**GIVEN ENTRIES:**

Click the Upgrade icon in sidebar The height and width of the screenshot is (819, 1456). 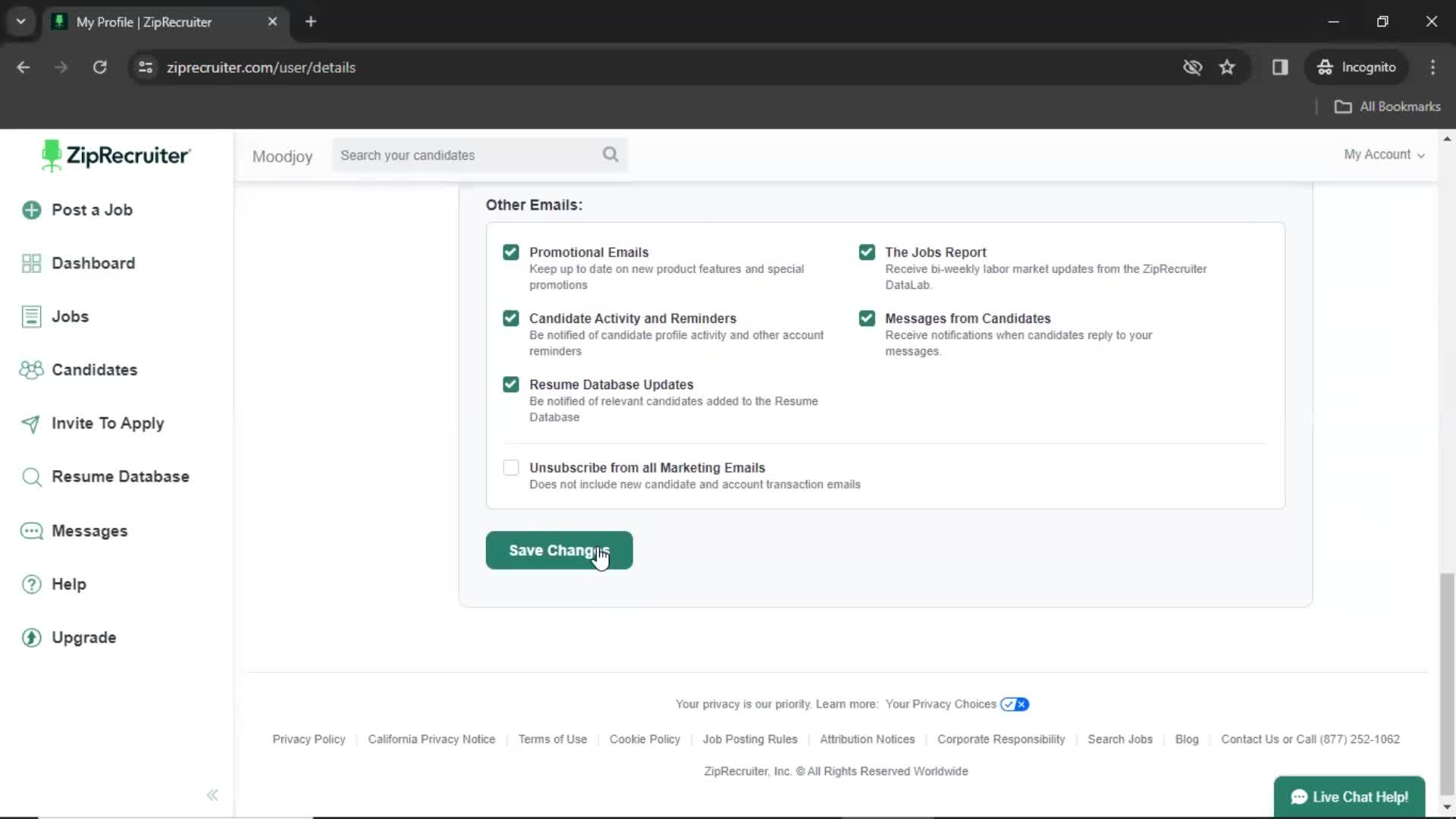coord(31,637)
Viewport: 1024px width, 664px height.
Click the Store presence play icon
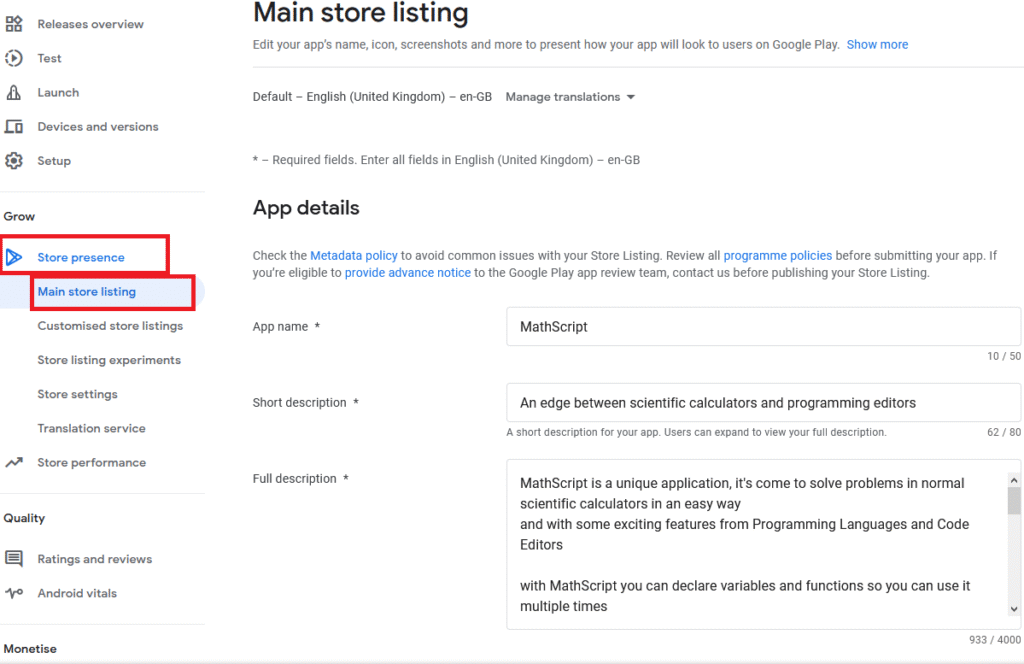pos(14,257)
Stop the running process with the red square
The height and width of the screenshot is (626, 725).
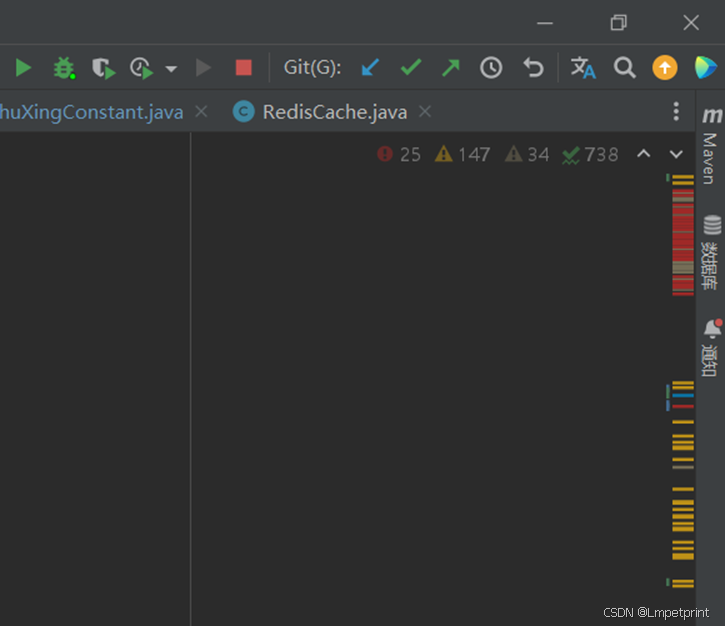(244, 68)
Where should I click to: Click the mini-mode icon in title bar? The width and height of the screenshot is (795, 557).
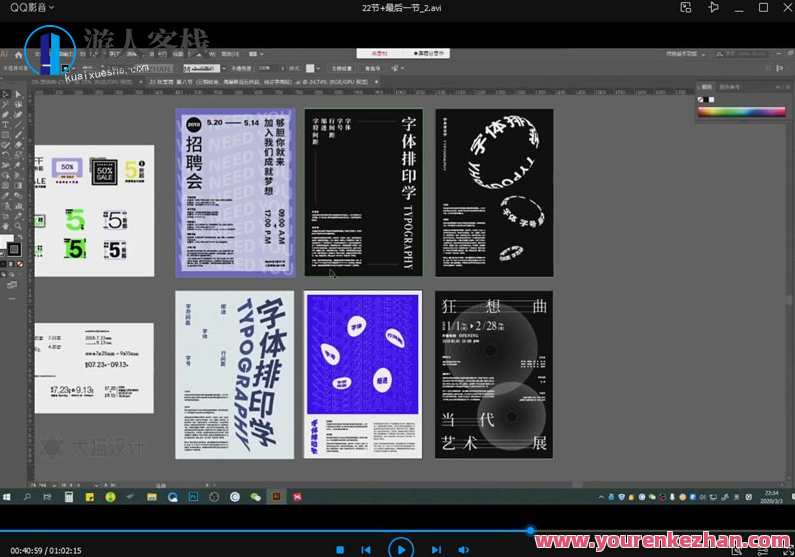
* * *
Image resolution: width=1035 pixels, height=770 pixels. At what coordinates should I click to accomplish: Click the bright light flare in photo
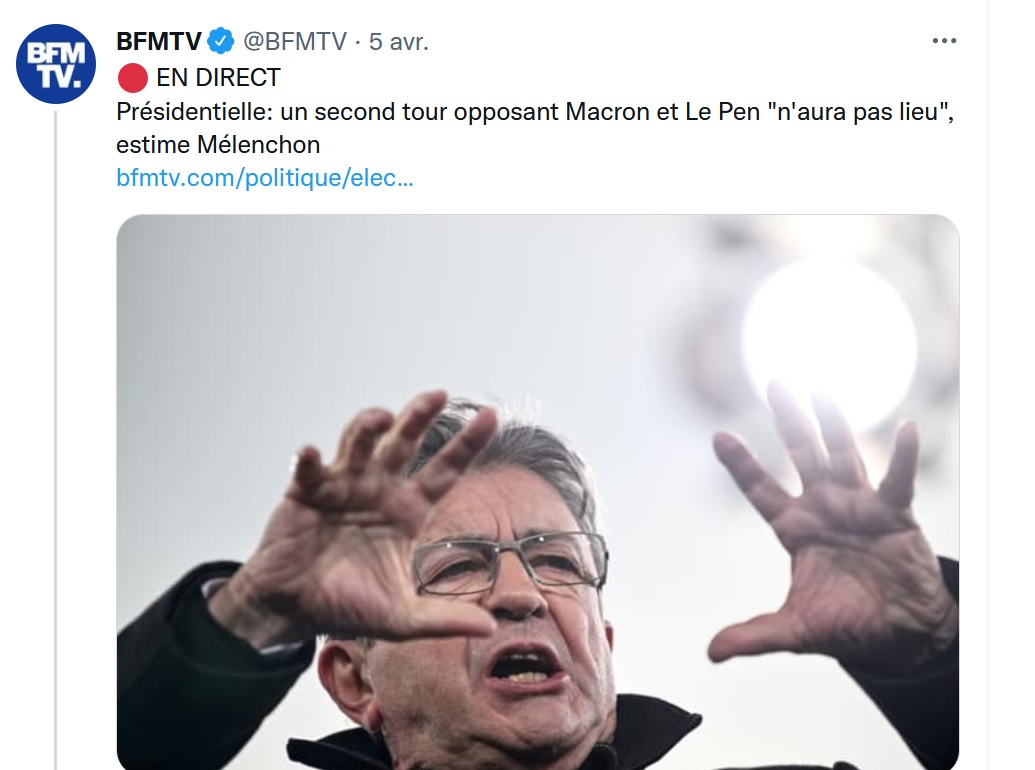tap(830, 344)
==
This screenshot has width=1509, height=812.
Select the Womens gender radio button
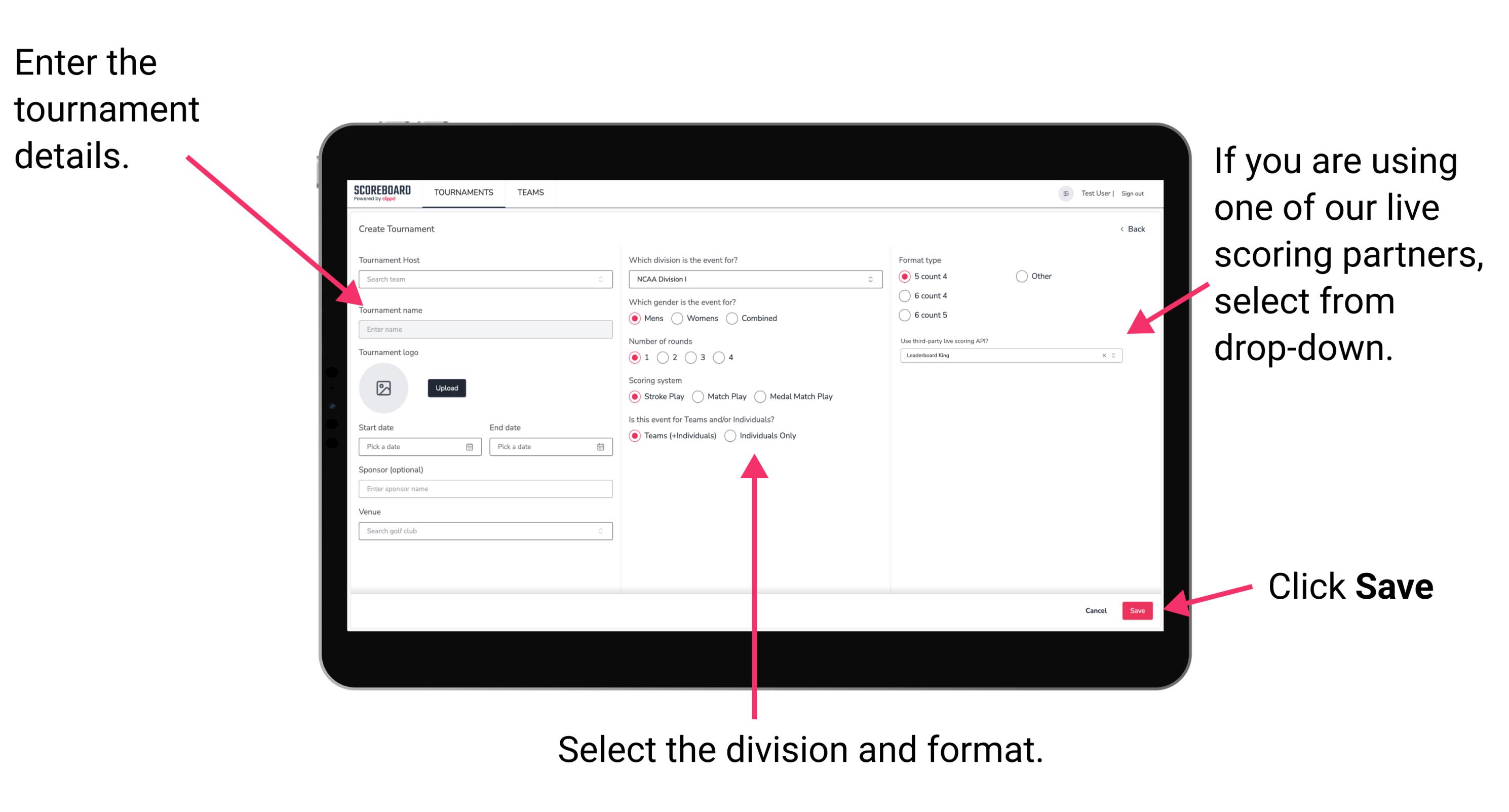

**EXERCISE DETAILS:** Although the records above contain pictures, the copy must not; set down exactly the lines from the one with "Click the Store presence play icon" up to and including the one with "Where should I".

**TASK RESULT:**
Click the Store presence play icon
pos(14,257)
Stop the running process with the red square
The height and width of the screenshot is (626, 725).
(244, 68)
Where should I click to: Click the mini-mode icon in title bar? The width and height of the screenshot is (795, 557).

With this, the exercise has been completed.